Cada uno vive este encuentro de forma diferente. Para unos basta con mirar y reconocer en lo que ven y oyen aquello que sigue aportando sentido a sus vidas; otros necesitan tocar, comprobar por sí mismos aquello que les dicen sus compañeros. Tomás no estaba con los otros cuando se les apareció Jesús. Estaba en otro sitio, en otro mundo. Para el grupo de discípulos el mundo había pasado a ser la auto-reclusión por el miedo. Para Tomás, no. Tal vez fuese más valiente que los otros o más sensato, reconociendo que había que seguir adelante. En el fondo ¿qué garantía pedía Tomás? La misma que nosotros: la continuidad;  comprobar que quien fue asesinado por el poder humano fue devuelto a la vida por el Amor. Algo ha cambiado ya para siempre. Lo decisivo, sin embargo, no va a ser qué sentido le confirme a cada uno esa esperanza. Esta sensibilidad, al final, va a ser lo de menos y llegarán a ser benditos, especialmente, quienes sin ver son capaces de creer. ¿Sin ver qué? Sin ver a Jesús el Cristo que pervive pese a todo y da a cada uno lo que necesita: ver, oír, tocar... Tampoco nosotros volvemos a encontrarnos con quienes nos han precedido ya. Sabemos que viven porque los percibimos así en el hondón de nuestro ser. Y esa percepción sustenta nuestra confianza como sustentó la de aquel grupo primigenio. La fe es la confianza no quebrada en quien pudo obrar maravillas inauditas de las que hemos sido testigos.
¿Qué maravilla puede haber mayor que la armonía entre los hermanos? ¿Cómo explicar que pueda darse esa comunión entre gentes que habían abandonado el miedo y no se escondían ya de quienes habían destrozado sus vidas matando a quien los había reunido en torno a sí mostrándoles un nuevo modo de entenderlo todo? La comunidad que él congregó en vida seguía adelante sin dejar de percibirlo a él presente entre ellos. ¿No es esto motivo de confianza? ¿No es símbolo de resurrección? El Reino que él predicó en vida seguía creciendo en aquellas gentes creando una nueva manera de relacionarse entre ellas. Frente al mundo ya conocido y excluyente se abría la novedosa inclusión que privilegiaba a quienes el viejo mundo abandonaba en las cunetas. Ese es el encuentro definitivo. El milagro inesperado, lo despreciado por el hombre es la piedra que sustenta el mundo nuevo. En esta nueva fraternidad todos se reconocen surgidos del amor de Dios y saben que juntos pueden, según la expresión de Juan, vencer al mundo. El Espíritu les llama a saborear no la épica victoria de los triunfadores, sino la del doble bautismo del agua y la sangre. La fe es el apoyo confiado en esta inédita experiencia amorosa y sus frutos. El amor entre los hermanos fundamenta la fe en el mesías. El amor a Dios es volcarse hacia el exterior abriendo la puerta al universo, al único giro, apoyo, que envuelve y sostiene cada mundo.

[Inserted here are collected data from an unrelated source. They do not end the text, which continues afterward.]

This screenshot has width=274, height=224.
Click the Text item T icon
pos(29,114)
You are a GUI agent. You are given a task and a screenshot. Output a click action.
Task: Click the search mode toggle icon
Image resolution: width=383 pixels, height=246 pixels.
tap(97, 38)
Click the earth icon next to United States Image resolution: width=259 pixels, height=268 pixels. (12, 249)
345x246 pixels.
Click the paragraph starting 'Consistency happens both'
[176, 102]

Vuélvete hacia el universo




domingo, 1 de abril de 2018

NOS CITA A TODOS. Pascua de Resurrección


01/04/2018
Nos cita a todos.
Pascua de Resurrección.
Hch 10, 34a. 37-43
Sal 117, 1-2. 16ab-17. 22-23
Col 3, 1-4
Secuencia
Jn 20, 1-9
Por gracia de Dios, dice Lucas, Jesús resucitado pudo manifestarse a unos pocos: a nosotros. A nosotros que hemos comido y bebido con él tras su resurgimiento, que hemos participado en tantas eucaristías, que hemos sido llamados a incluir en nuestras vidas a todos aquellos con los que Jesús comió y bebió en vida. Somos testigos de su resurrección, hemos presenciado verdear la primavera y conservamos en nuestra alma las brasas de su recuerdo sobre las que el Espíritu sopla ahora para avivarlas. Es esa ansia que nos lleva a seguir buscando sin permitirnos dejarlo caer todo en el olvido; es la insatisfacción que encontramos en nuestro día a día y que nos empuja a continuar reorientando continuamente el rumbo. Es la primera señal de toda resurrección: la insatisfacción, nada es suficiente; se aspira siempre a más, más vida, más amor, más plenitud, siempre más.
Parece que María Magdalena no pudo soportar la ausencia y acudió en busca de Jesús, a quien había seguido por los caminos y con quien había compartido tanto. Sin poder seguirle más ya nada tenía sentido; le habían arrebatado la vida misma. Pero esa insatisfacción se había hecho ya llamada en ella y sin poder explicarlo mejor acudió en solitario a prestar un último servicio, una última unción, a dar un último abrazo y allí descubriría que nada era como ella sentía; que el corazón y la razón la engañaban porque había algo mayor que nunca había entendido antes, aunque aun haya de esperar un poco para oírlo gritarle a bocajarro: ¡Estoy Vivo! Simón y Juan no tenían ya misión alguna que realizar, ni maestro al que rendir cuentas. Tampoco su vida parecía tener ya ningún fin capaz de moverles a nada más; todo terminaba allí para ellos. La irrupción de María en la estancia es el detonante que les lleva a salir de sí mismos y olvidarse de todo lo demás. Es la segunda señal: es contagiosa e irrefrenable, cuando el amor prende poco se puede hacer por contenerlo, el aire se transforma en llama e inflama la vida por sus cuatro costados.  
Pese al silencio, Dios está siempre actuante. Su acción se percibe en un momento,  en un día concreto, en el instante en que estamos preparados y no antes. Es el día del Señor. Cuando ese día amanece, la certeza es mayor que cualquier evidencia, por definitiva que parezca. Esa es la tercera señal: es incontestable, no hay forma de dejarse enredar por prueba alguna. La llamada se percibe clara e irrefutable. Dios llama hacia la luz, hacia la vida. Resulta que toda nuestra insatisfacción, nuestra incontenible energía y nuestra certeza son obra de ese Dios al que habíamos sepultado tras la losa de nuestra cotidianidad, bajo el peso de tantas cosas, leyes, miedos y respetos. La realidad de la llamada engloba a todas las señales y dinamita nuestro mundo, descerraja nuestra cortedad de miras. A cada uno nos llama personalmente, pero a todos nos convoca como pueblo. Entrelazados, María, Simón y Juan han de correr juntos hasta el sepulcro para ser testigos de la vida. Unos a otros nos llevamos de la mano y somos todos responsables de todos. La luz nos cita a todos. Cada uno abandona su mortaja para abrazar a todos los demás. En este abrazo caen los sudarios y por fin vemos, comprendemos y amamos en la luz, en la vida, en Dios.